Los representantes de la plantilla ha advertido que este despido «no puede analizarse únicamente como un expediente disciplinario aislado», sino que la afectada «ha sido despedida en un contexto de conflictos previos con la empresa y después de haber desarrollado una participación activa en el ámbito sindical».
Este despido se suma a una sanción reciente a otro afiliado de la CGT, algo que lleva al comité a apuntar a la represión sindical como posible causa de fondo.

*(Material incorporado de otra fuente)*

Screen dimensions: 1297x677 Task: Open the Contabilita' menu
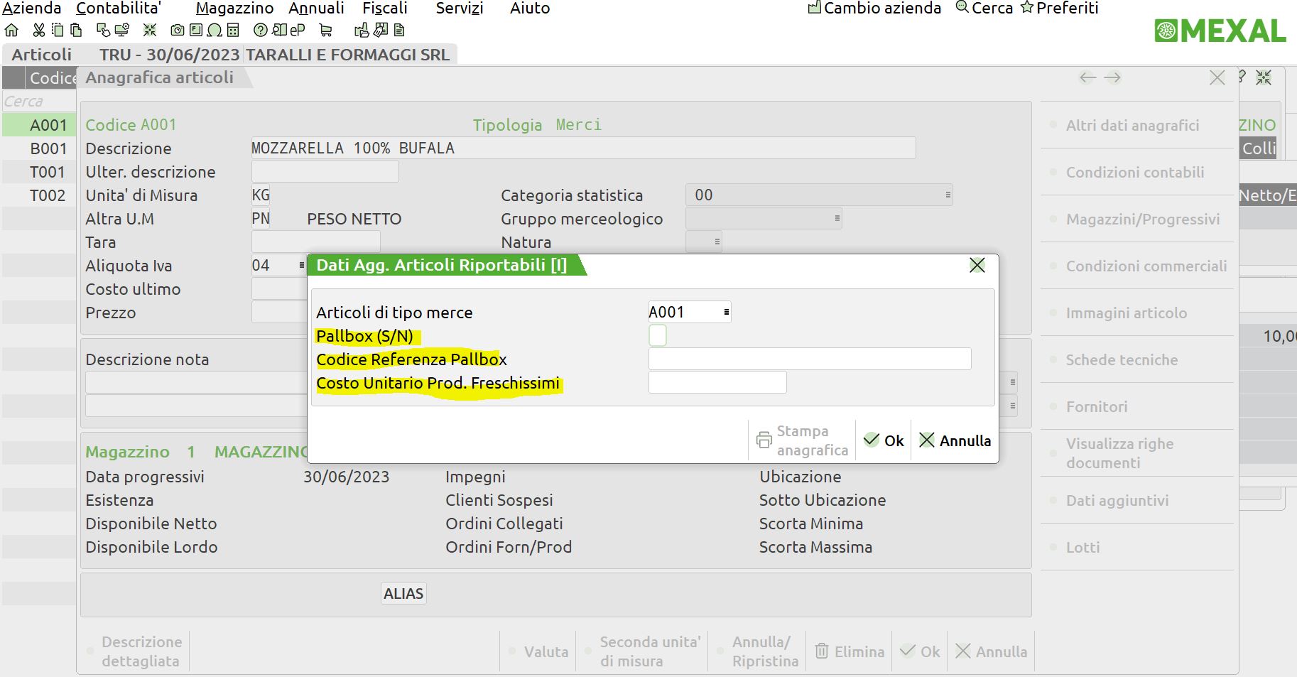[x=119, y=9]
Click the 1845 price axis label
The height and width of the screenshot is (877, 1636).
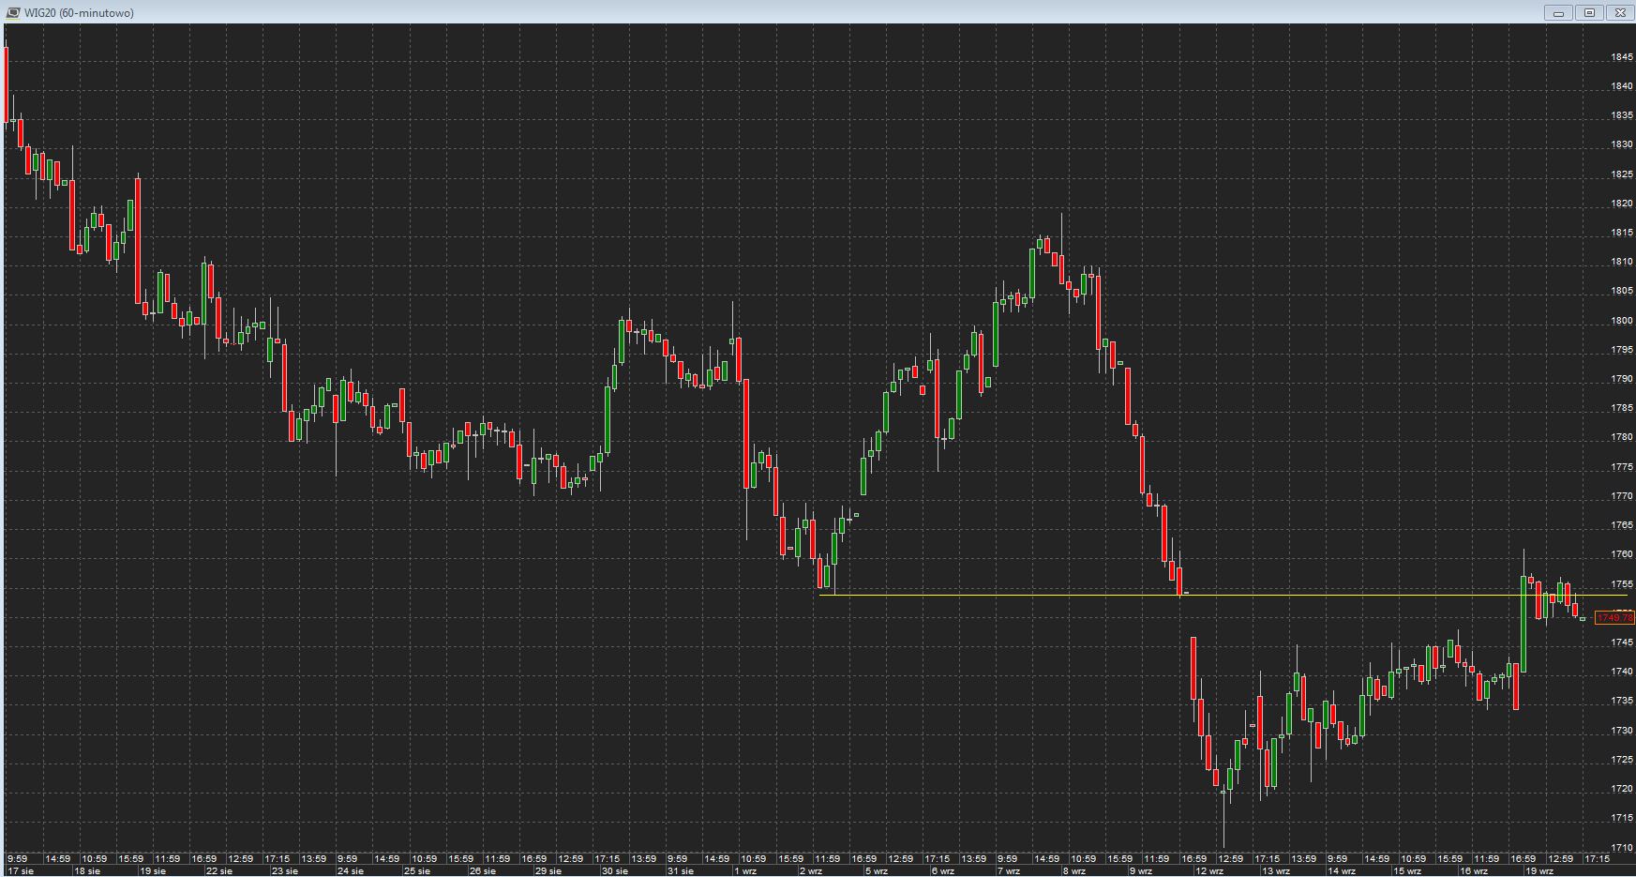coord(1621,57)
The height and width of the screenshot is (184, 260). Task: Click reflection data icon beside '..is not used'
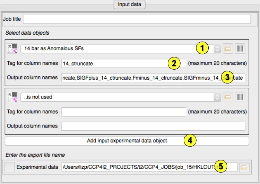pyautogui.click(x=12, y=97)
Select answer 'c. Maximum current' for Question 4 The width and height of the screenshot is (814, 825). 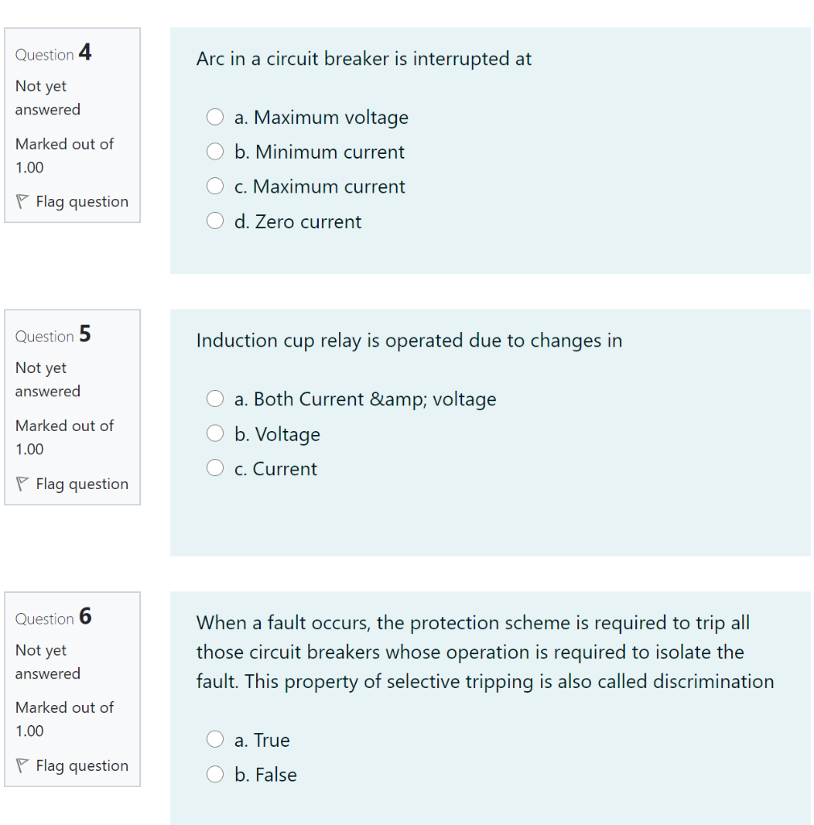[x=215, y=185]
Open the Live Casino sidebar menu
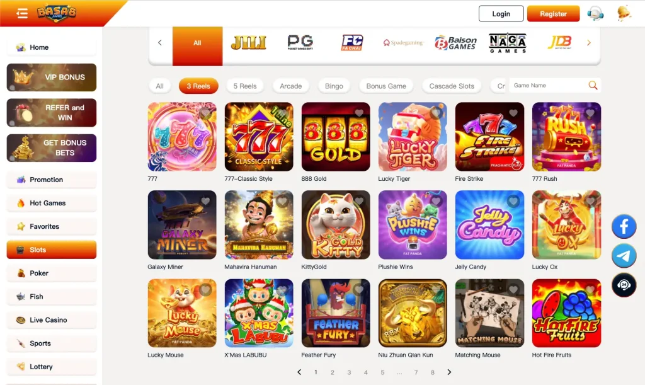Viewport: 645px width, 385px height. coord(52,319)
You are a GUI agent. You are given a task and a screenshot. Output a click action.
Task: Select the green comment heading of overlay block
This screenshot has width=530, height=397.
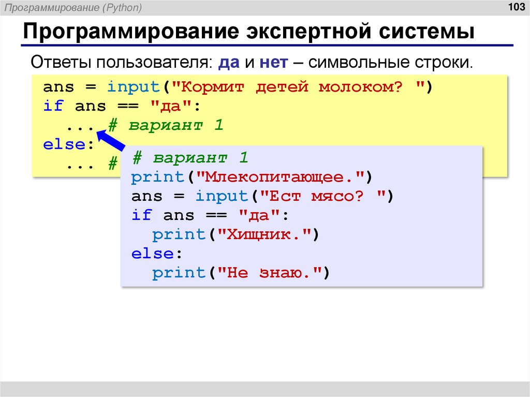[x=192, y=157]
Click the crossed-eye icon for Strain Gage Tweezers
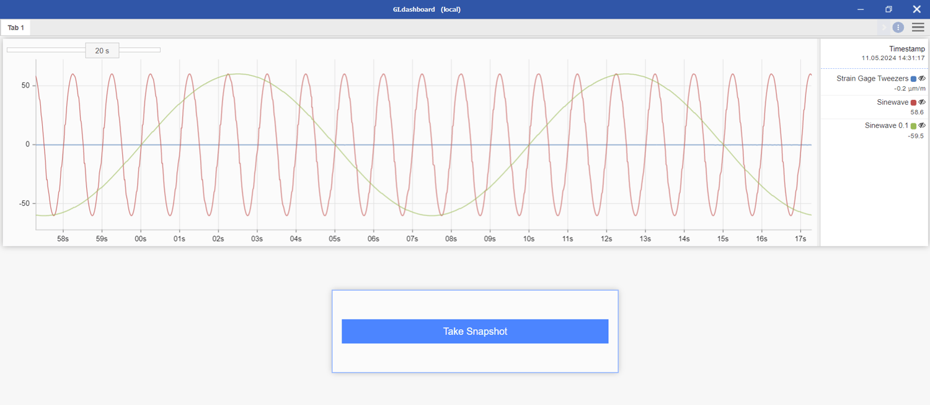Screen dimensions: 930x405 click(x=923, y=78)
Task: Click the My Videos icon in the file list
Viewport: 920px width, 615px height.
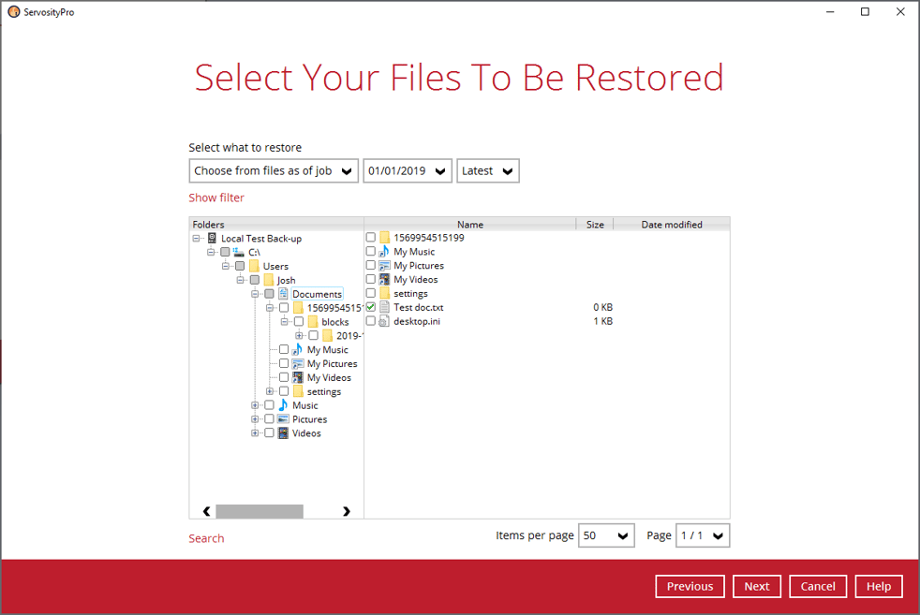Action: tap(385, 279)
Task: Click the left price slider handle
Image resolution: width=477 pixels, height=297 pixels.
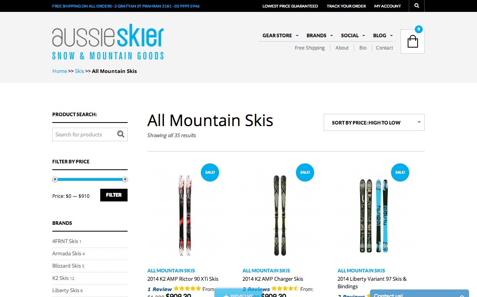Action: pyautogui.click(x=55, y=179)
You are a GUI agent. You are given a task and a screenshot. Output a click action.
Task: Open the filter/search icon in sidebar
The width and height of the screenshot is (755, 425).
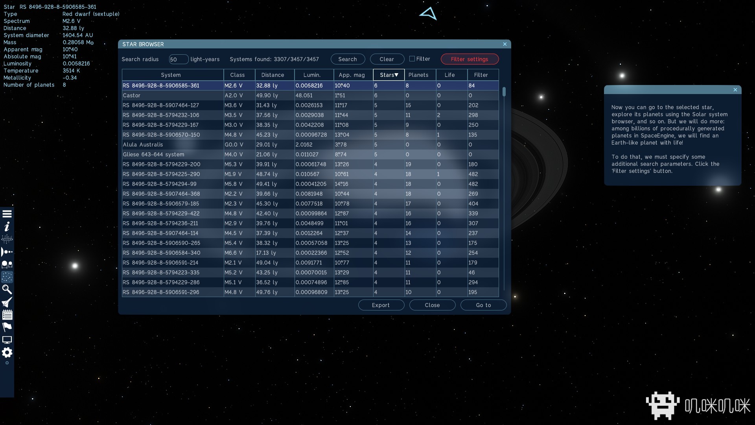(7, 289)
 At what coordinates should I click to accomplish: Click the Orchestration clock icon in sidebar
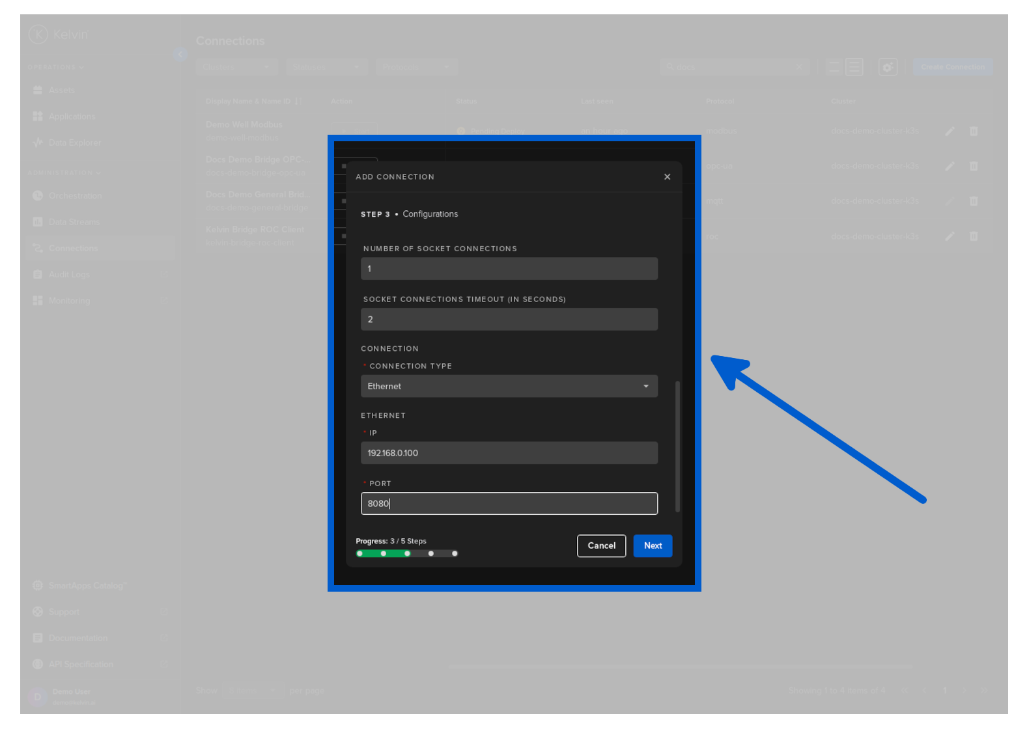coord(38,196)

En el caso de la mujer despedida, han destacado su situación personal vulnerable, por tratarse de una mujer gitana, y por las «dificultades y prejuicios que todavía afrontan muchas personas de esta comunidad para acceder y mantenerse en el mercado laboral». Por ello, han exigido que la igualdad de trato y la ausencia de discriminación «sean una realidad también dentro de las empresas».
Por otra parte, los sindicatos han advertido de que los conflictos en las empresas auxiliares «no pueden entenderse al margen del enorme ecosistema industrial que rodea a la factoría» de Stellantis. En ese entramado está Grupo UB y sus trabajadores «desarrollan su actividad dentro de un modelo productivo condicionado por los ritmos, exigencias y organización de Stellantis».
Al respecto, han apuntado que se observa «una creciente influencia sobre los procesos de representación sindical en las empresas auxiliares».
El comité ha insistido en que lo ocurrido con esta trabajadora «no puede quedar sin respuesta» y han avanzado que continuarán las movilizaciones.